27 de Enero de 2012 a las 20:12

Bubok

La joven del corazón de oro

                I- No era muy corriente pero de vez en cuando se daba. En los caminos que en aquellos tiempos entraban y salían de Granada, algunas personas se ponían a vender frutas. Algo parecido a lo que también hoy ocurren en algunas carreteras, cerca de los pueblos o de los campos de cultivo. Y en este caso, la joven se puso a vender sus frutos, en uno de los lugares más simbólicos de la ciudad: no lejos del río Genil, ya por donde el cauce comienza a adentrarse en las tierras de la Vega y por donde, en aquellos tiempos, había huertos.

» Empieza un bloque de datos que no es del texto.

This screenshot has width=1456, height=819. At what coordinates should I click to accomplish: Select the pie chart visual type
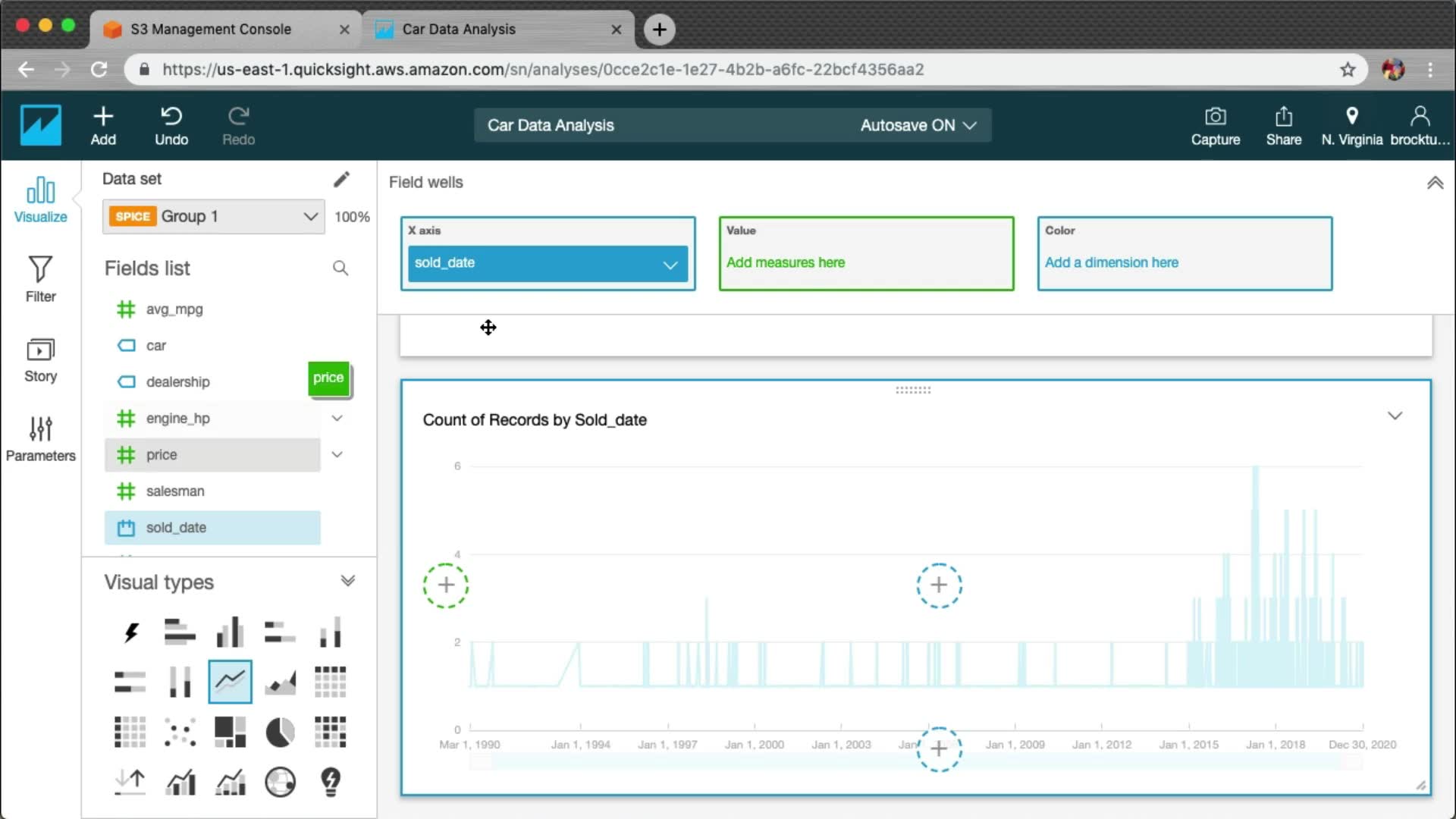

            Exactamente el lugar se encontraba a la izquierda del río, dirección a Sierra Nevada y próximo a las Huertas Reales de la Alhambra. Por este sitio hoy se extiende parte del barrio del Realejo, no lejos del Barranco del Abogado. También discurría cerca de aquí la vía conocida hasta nuestros días con el nombre de “Camino de los Neveros.” Sendero que fue utilizado durante mucho tiempo y hasta hace poco, para subir a Sierra Nevada a por nieve, con burros y mulos. Incluso hasta en los meses más calurosos del verano. Hoy en día este camino se ha transformado en otra cosa y también aquellas huertas y otros muchos sitios importantes en aquellas épocas.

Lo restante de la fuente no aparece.